Genes and Brains Tell the Tale of Human Evolution Tuesday, March 13, 2007Posted by henry000 in Africa, anthropology, Australopithecus, evolution, genetics, homo erectus, homo sapien, human evolution, science, world.
This wonderful article titled “Beyond Stones & Bones” provides a great summary of recent discoveries to human evolution, in particular in the area of genetics and brain science.
The great tale of human evolution is just so fascinating. A vital part of it is the use of genetics to tell the story. A delightful example provided in this article is that of using body lice to infer when human lost their body hair for good. It goes like this: body lice live in cloths, so by the time they appeared, human would have started to cover themselves with some sort of clothing, which implies loss of body hair. Now body lice is evolved from head lice (which lives in our hair), so by comparing their DNA changes, which happens at regular rate, we could calculate when human started to lose body hair for good. Using this clever technique, scientists concluded that this happened about 114,000 years ago.

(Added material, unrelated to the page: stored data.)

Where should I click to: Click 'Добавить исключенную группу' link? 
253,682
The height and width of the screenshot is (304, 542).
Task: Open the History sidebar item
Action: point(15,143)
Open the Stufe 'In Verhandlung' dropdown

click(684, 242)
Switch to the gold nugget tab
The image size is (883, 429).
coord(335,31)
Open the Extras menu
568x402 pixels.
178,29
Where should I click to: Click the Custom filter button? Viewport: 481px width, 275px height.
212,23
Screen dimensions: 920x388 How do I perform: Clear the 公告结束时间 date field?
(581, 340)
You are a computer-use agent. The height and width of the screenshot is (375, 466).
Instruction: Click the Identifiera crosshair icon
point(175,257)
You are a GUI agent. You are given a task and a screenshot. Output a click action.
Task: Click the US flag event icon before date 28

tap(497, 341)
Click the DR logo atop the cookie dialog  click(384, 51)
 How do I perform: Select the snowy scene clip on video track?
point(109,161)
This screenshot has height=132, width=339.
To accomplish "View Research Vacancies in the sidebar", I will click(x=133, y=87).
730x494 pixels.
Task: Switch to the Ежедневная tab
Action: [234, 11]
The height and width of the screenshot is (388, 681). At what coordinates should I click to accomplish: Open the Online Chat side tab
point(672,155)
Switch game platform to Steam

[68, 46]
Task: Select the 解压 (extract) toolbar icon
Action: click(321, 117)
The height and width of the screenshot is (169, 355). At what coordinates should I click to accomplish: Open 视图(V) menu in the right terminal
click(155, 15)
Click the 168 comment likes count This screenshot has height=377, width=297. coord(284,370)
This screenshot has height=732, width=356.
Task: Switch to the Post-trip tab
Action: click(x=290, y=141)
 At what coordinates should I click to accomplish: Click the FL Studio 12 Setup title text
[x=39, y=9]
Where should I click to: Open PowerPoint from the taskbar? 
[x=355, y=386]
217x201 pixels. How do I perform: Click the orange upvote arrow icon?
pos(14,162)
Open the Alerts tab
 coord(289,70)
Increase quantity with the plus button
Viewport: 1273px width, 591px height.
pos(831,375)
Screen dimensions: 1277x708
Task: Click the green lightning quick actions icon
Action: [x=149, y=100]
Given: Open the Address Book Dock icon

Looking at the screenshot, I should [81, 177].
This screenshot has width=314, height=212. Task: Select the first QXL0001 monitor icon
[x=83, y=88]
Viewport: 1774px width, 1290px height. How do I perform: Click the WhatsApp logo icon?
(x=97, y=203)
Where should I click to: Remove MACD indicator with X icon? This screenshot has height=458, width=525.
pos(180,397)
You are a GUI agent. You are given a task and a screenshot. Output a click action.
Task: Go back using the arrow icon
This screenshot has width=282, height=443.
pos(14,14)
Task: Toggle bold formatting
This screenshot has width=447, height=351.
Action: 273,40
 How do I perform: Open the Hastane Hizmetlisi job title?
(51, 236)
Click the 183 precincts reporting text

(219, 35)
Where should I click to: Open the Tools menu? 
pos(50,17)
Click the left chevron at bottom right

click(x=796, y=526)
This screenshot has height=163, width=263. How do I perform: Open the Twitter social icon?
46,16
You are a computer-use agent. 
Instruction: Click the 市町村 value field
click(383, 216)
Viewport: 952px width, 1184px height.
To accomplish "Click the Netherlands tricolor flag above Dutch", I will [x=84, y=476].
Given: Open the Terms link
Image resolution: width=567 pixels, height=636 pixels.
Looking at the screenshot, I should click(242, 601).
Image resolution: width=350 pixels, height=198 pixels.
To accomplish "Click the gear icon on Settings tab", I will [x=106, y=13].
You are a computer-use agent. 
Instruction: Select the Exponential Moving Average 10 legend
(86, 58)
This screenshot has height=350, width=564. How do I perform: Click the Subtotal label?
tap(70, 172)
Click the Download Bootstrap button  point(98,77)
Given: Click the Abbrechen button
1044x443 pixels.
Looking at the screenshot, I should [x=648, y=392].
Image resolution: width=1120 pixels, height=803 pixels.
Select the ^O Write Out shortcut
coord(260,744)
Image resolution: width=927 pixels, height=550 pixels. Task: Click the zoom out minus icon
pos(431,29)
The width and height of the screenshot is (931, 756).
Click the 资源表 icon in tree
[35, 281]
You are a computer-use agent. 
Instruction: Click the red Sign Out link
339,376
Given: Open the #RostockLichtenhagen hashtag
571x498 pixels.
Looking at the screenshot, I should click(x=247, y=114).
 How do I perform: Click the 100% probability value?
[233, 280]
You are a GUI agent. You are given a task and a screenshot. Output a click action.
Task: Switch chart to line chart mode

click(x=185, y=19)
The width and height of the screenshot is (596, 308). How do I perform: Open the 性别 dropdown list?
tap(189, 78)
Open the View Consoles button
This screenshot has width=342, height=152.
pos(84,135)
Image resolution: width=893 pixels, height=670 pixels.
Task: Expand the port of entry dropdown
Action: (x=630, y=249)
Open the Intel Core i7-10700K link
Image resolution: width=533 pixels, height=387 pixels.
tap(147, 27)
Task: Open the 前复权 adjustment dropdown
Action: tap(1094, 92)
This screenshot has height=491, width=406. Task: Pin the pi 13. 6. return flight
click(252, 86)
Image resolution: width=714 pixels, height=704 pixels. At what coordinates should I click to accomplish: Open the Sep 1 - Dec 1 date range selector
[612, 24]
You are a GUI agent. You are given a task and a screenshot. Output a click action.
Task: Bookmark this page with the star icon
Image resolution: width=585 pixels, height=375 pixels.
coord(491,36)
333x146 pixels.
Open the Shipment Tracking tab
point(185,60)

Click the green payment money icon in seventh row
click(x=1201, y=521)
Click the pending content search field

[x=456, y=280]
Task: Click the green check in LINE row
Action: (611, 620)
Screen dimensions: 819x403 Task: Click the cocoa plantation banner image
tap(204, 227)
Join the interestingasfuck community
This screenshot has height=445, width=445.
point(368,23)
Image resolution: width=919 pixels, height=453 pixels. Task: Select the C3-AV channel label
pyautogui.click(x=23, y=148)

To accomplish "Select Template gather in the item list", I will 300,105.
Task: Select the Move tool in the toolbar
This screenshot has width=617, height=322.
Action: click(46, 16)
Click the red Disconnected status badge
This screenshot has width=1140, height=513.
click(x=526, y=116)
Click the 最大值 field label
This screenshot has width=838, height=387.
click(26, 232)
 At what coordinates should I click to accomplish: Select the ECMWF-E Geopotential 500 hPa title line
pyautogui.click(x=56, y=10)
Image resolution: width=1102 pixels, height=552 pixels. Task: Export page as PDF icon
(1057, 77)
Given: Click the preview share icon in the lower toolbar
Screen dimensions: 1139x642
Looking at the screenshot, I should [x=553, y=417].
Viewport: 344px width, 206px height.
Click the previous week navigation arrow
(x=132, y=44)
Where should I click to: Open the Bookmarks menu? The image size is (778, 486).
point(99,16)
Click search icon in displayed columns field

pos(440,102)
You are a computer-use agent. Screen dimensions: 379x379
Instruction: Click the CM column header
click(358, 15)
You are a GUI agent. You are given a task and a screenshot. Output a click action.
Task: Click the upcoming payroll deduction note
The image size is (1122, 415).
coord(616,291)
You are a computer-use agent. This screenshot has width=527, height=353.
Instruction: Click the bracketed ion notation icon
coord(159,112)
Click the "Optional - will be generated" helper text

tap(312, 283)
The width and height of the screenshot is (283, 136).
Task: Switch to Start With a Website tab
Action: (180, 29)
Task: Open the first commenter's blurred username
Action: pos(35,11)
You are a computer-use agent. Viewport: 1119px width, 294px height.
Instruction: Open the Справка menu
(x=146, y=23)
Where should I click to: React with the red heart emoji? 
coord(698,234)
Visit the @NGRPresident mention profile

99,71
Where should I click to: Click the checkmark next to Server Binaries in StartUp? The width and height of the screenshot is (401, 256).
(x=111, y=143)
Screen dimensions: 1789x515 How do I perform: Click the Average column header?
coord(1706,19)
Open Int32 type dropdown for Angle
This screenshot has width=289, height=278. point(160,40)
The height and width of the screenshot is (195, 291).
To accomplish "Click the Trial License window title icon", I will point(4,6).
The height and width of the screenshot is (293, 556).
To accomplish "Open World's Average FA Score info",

Using DNA scientists have worked out that humans and chimps evolved apart around 5 to 6 millions years ago, supported by the fact that the climate became dramatically colder around that time. The recent discoveries of the HAR1 and PDYN genes shred some light on how the brain plays its part in the evolution. The HAR1 gene may “… likely helped the cortexes of our ancestors develop the elaborate folds characteristic of a complex brain”, and that the PDYN gene may have advanced brain chemistry.